Last month, barrister Jack Hodder KC, a former Law Commissioner and member of the Advisory Board that recommended the establishment of the Supreme Court, outlined the problem in a paper to a law conference marking the Court’s 20th anniversary. He explained how the Court, designed to replace the Privy Council and “act within the traditional judicial decision-making role”, had experienced a “remarkable level of mission creep.”

He reiterated that it is the role of our democratically elected and accountable Parliament to make the law, and that “the courts have no mandate to become the agents of societal change.”    

In fact, we are witnessing the dire consequences of the Courts becoming agents of change in their decisions over Marine and Coastal Area Act claims. The Act was introduced by John Key’s National Government as a mechanism to deliver customary rights to the foreshore and seabed to what the architect of the law, Chris Finlayson, assured the public, would be a a small minority of tribal groups living in remote areas. But that’s not how the Courts have interpreted the law.

Instead of applying the law according to the intentions of Parliament, activist judges have effectively rewritten it to deliver the opposite of what Parliament intended. Not only have they lowered the bar for claims, but more tribal groups are now being encouraged to join in the claims process.

The end result is that the entire coastline of New Zealand out to the edge of the Territorial Sea will be controlled by competing Maori tribal groups pursuing their own vested interests.  

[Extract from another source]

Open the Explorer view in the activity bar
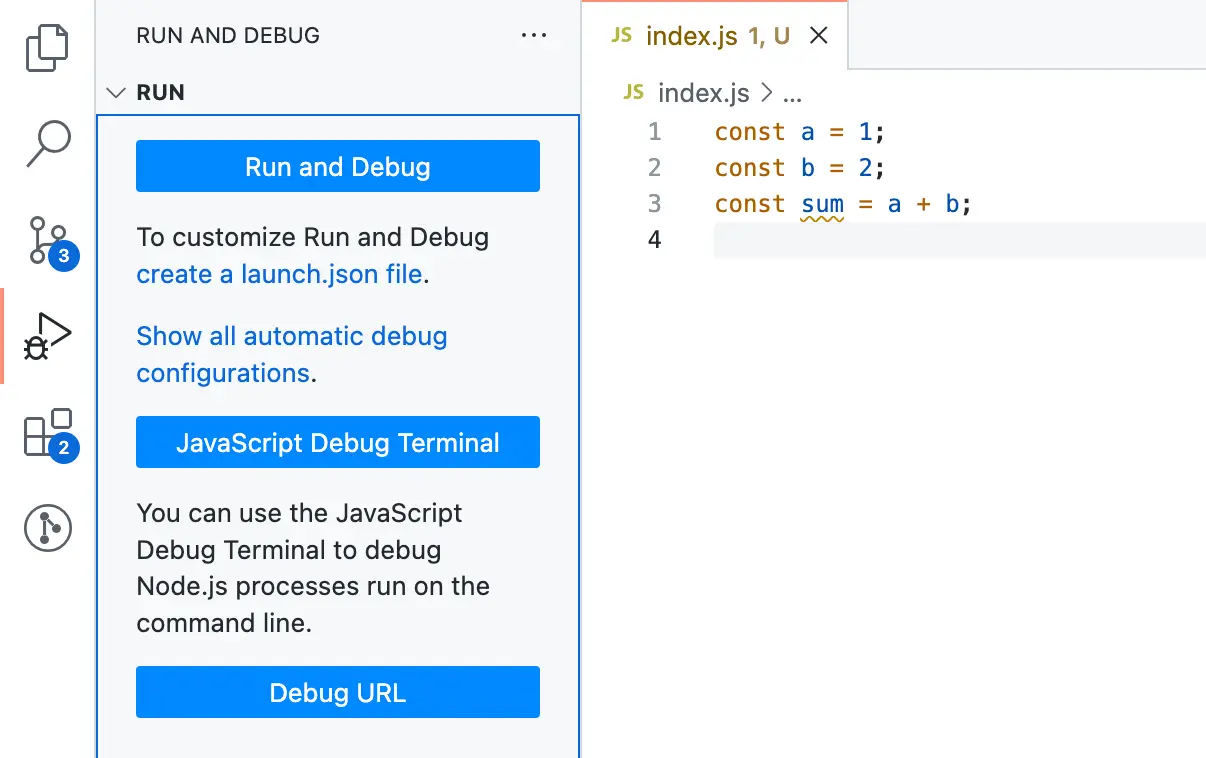This screenshot has width=1206, height=758. pyautogui.click(x=47, y=47)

The Coalition Government has said it will “fix” this problem, but to date, they have done nothing – and there appears to be no sense of urgency to do so, even as hundreds of claims are being readied for hearings and are underway in Courts throughout the country.

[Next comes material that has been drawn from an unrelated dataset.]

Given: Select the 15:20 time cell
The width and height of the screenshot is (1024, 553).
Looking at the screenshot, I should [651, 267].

This matter is urgent because once the Courts have granted Maori title, fixing the law will be much more difficult. A moratorium on the claims process has been suggested to give the Coalition the breathing space it will need to change the law, but that too has fallen on deaf ears in Parliament.

The blight of judicial activism has now well and truly captured the Supreme Court, despite being set up to curb it.

Their 2022 decision quashing the historical conviction of Peter Ellis – who was deceased and not Maori – highlighted how far our senior appeal court has strayed when it used the case to suggest Maori custom or ‘tikanga’ had a place in New Zealand’s common law.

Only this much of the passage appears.